Sunday, May 19, 2024

THIRD WORLD U$A"; CHILD LABOR

Labor Department investigating Alabama poultry plant for employing minors

By Ehren Wynder


May 18 (UPI) -- Federal authorities are investigating the use of underage workers at an Alabama poultry plant owned by the same firm found responsible for the death of a 16-year-old worker in Mississippi.

Attorneys for the U.S. Department of Labor on May 7 filed a lawsuit against Mar Jac Poultry to halt production of goods allegedly tainted with child labor through Mary 31.

The department said it found several minors as young as 16 unlawfully employed at the company's Jasper, Ala., facility.

The factory employs 1,000 people and is the largest employer in Walker County.

According to court documents, the Labor Department's investigation into Mar Jac's Jasper facility began with a complaint in March. Investigators earlier this month said they found at least four minors working the plant in "oppressive" conditions.

The minors reportedly were cutting and deboning poultry carcasses and had been working in the facility for months

Some of them were Guatamalan and attended a local high school. They started their shifts at 11 p.m. and worked from Sunday through Thursday, according to investigators.

Mar Jac's attorneys denied the company knowingly hired underage workers and said the minors acquired employment through forged documents that lied about their age.

The company argued some of the workers were not performing jobs prohibited by federal regulations and that it fired employees when it learned they were underage.

This is not Mar Jac's first dealing with child labor violations.

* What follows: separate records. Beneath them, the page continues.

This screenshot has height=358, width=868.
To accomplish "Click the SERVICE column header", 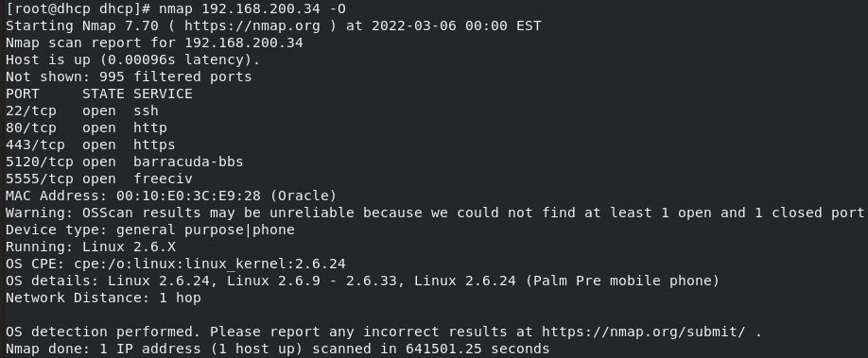I will (x=163, y=94).
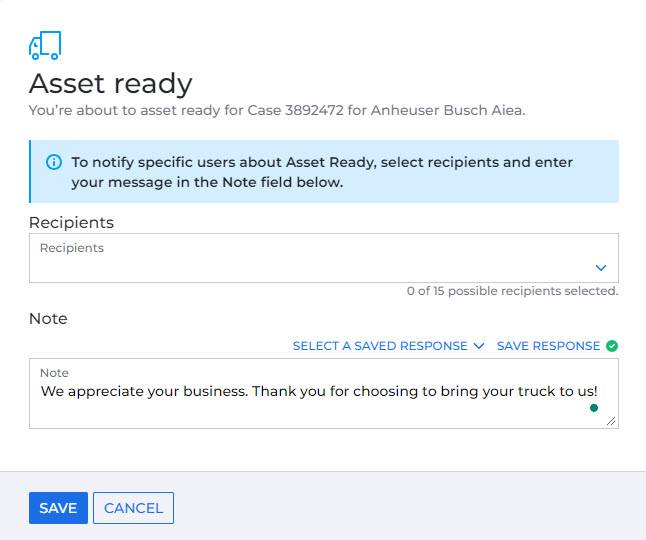Click the Case 3892472 subtitle text
This screenshot has width=646, height=540.
[277, 110]
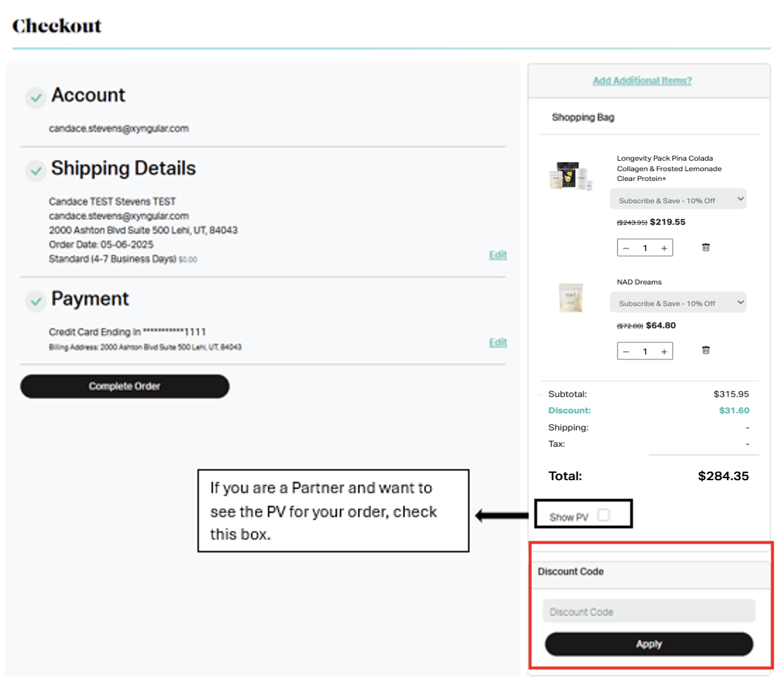Increase NAD Dreams quantity with plus

tap(664, 352)
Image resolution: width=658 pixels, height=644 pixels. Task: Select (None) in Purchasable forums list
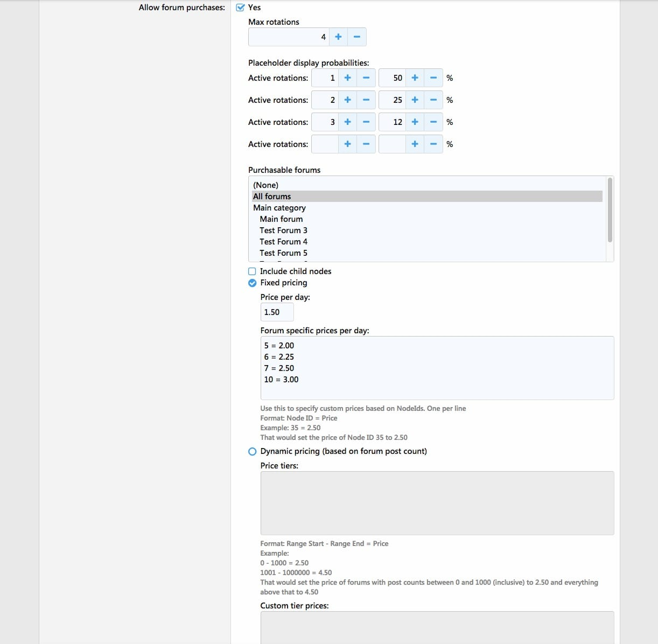(266, 185)
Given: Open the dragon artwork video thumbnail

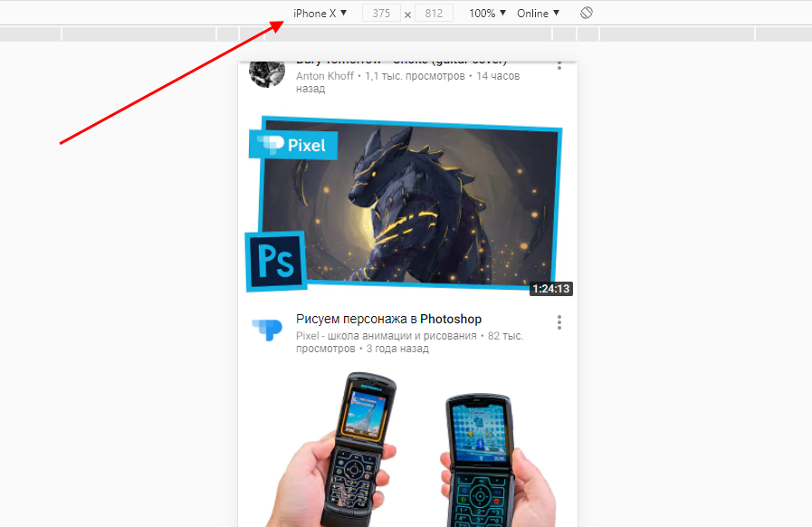Looking at the screenshot, I should point(407,204).
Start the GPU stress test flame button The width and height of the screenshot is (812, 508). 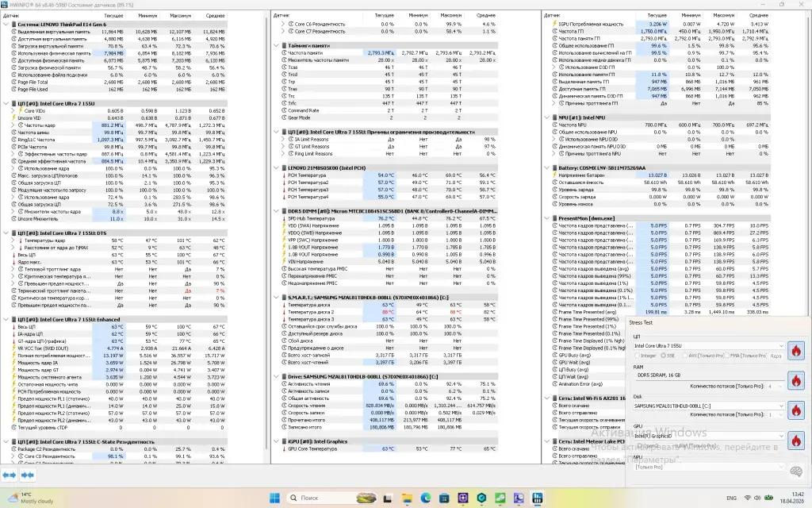pyautogui.click(x=795, y=439)
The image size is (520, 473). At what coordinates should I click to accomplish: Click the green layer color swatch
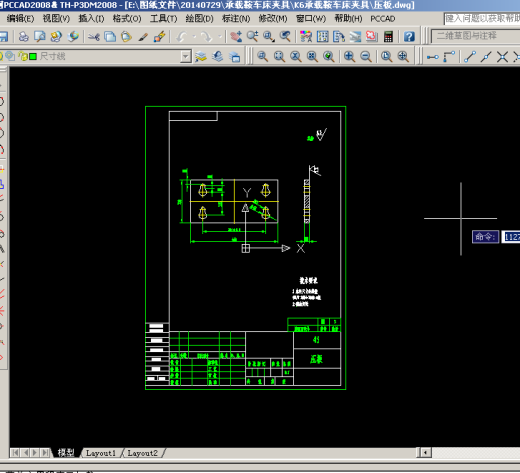(33, 56)
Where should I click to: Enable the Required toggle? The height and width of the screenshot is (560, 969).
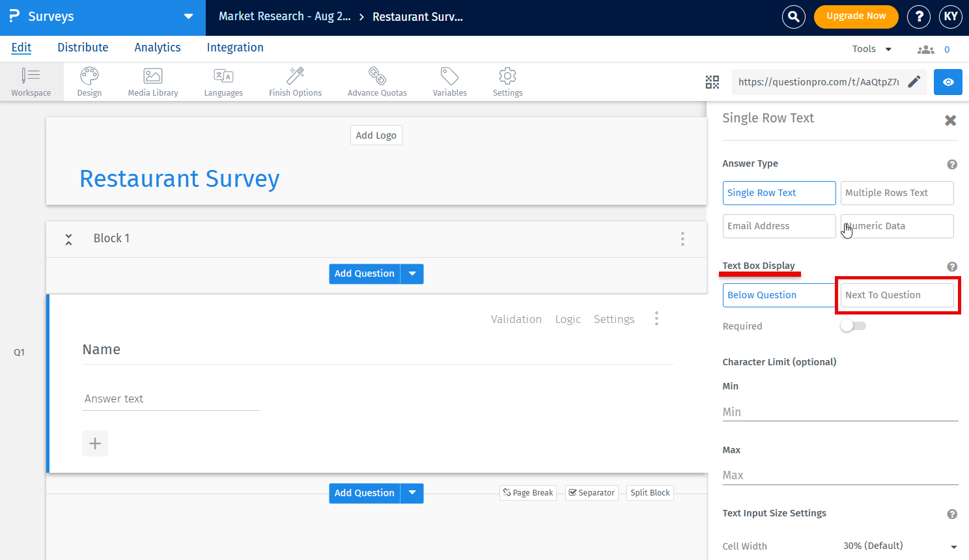(853, 326)
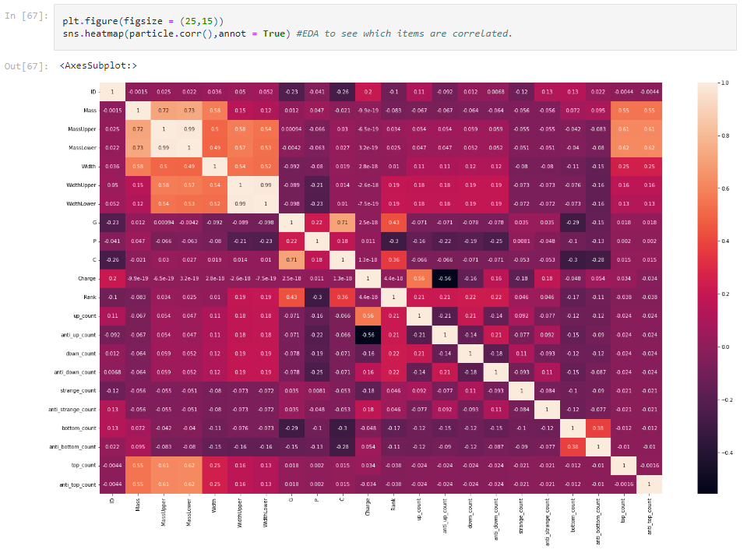Click the Charge label on the x-axis
The width and height of the screenshot is (747, 560).
(366, 506)
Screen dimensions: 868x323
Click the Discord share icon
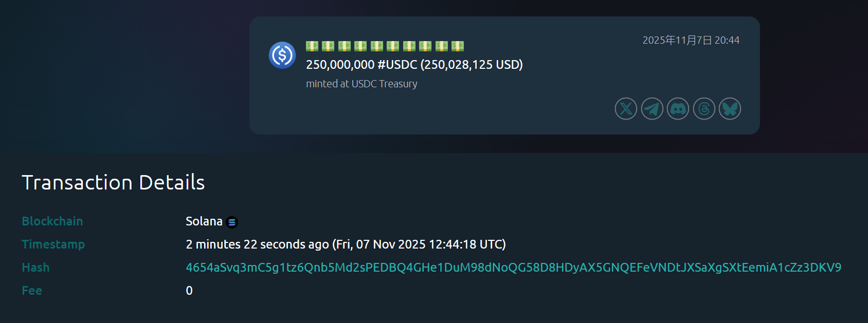(678, 109)
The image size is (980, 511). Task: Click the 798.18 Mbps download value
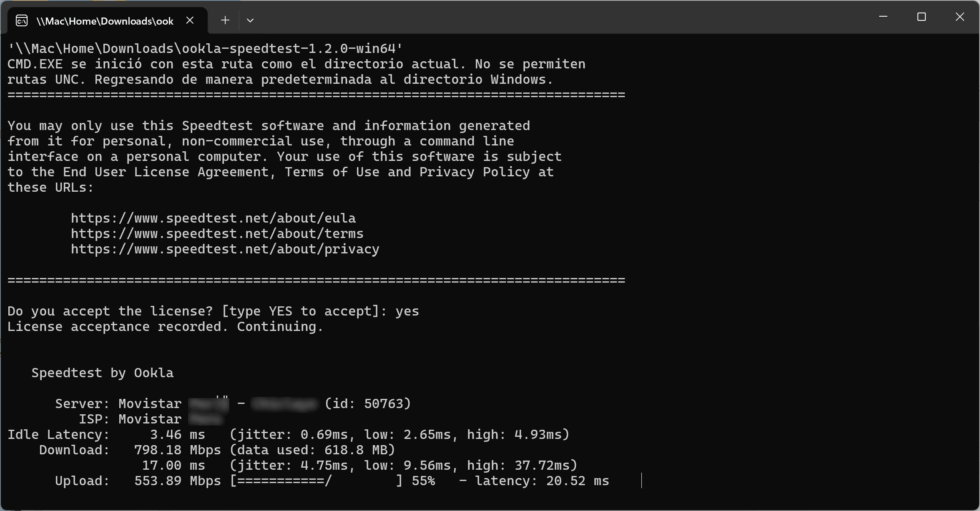point(177,450)
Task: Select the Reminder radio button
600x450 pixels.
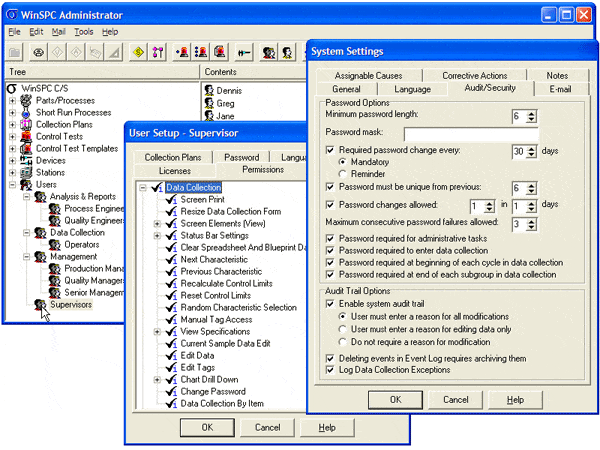Action: click(x=344, y=172)
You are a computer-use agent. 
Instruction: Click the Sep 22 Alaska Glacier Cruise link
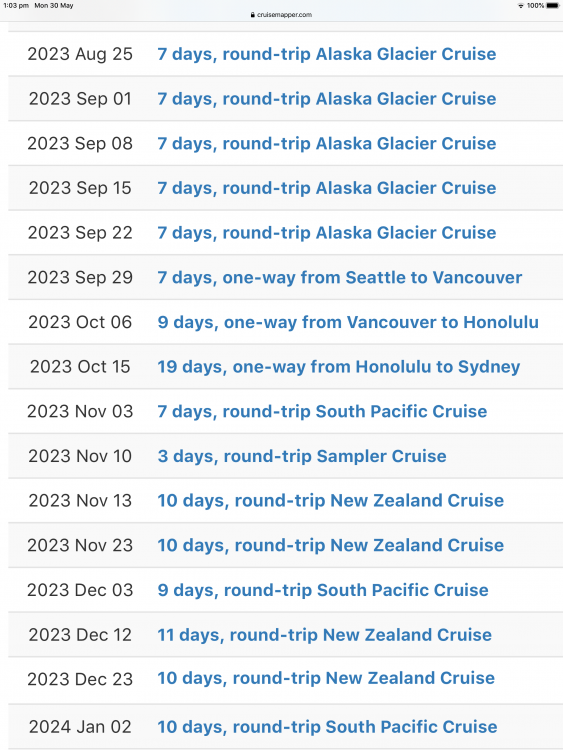[327, 232]
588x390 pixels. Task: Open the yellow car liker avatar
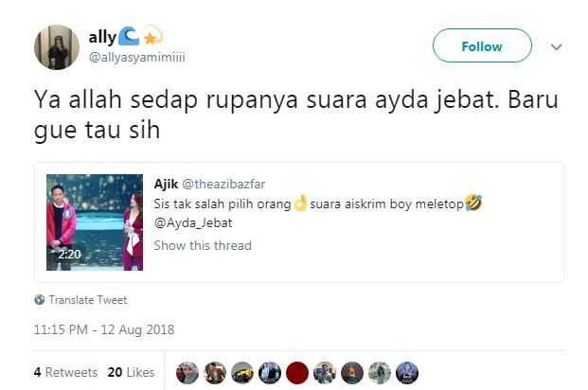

The Labor Department, the Occupational Safety and Health Administration in January found the company liable for the death of a 16-year-old at one of its Mississippi plants.

The family of 16-year-old Duvan Perez previously filed a wrongful death lawsuit against the company after Perez was killed by a machine he was cleaning.

Mar Jac had contested OSHA's conclusions in the case and argued there were no "errors committed by its safety or human resources employees."

The company claimed Perez had stolen the identity of a 32-year-old man to gain employment at the Mississippi plant and that it relied on a staffing firm to fill positions at the factory.

Mar Jac said it was applying additional scrutiny to IDs in the hiring process in response to the Mississippi incident.

Federal law does not explicitly prohibit minors from working in slaughterhouses. Minors working with or near dangerous machinery, however, is prohibited, Labor Department regulations state.

Alabama's labor law allows for 14- and 15-year-olds to work after they've received an eligibility form from their school.

State Rep. Susan Dubose, R-Hoover, has proposed removing the eligibility requirement, but the measure did not pass before the most recent legislative session ended.

The National Chicken Council, a trade group to which Mar Jac belongs, said it has "zero tolerance" for hiring underage workers.

"Our members have recently come together to form a Task Force to Prevent Child Labor, to treat this issue as non-competitive and to foster collaboration through the sharing of best practices that aid in the prevention of minors from gaining employment," NCC spokesperson Tom Super said in a statement.

Super, however, acknowledged that even when all required government screenings are implemented, some minors can slip through the cracks, and these issues are not unique the the poultry industry.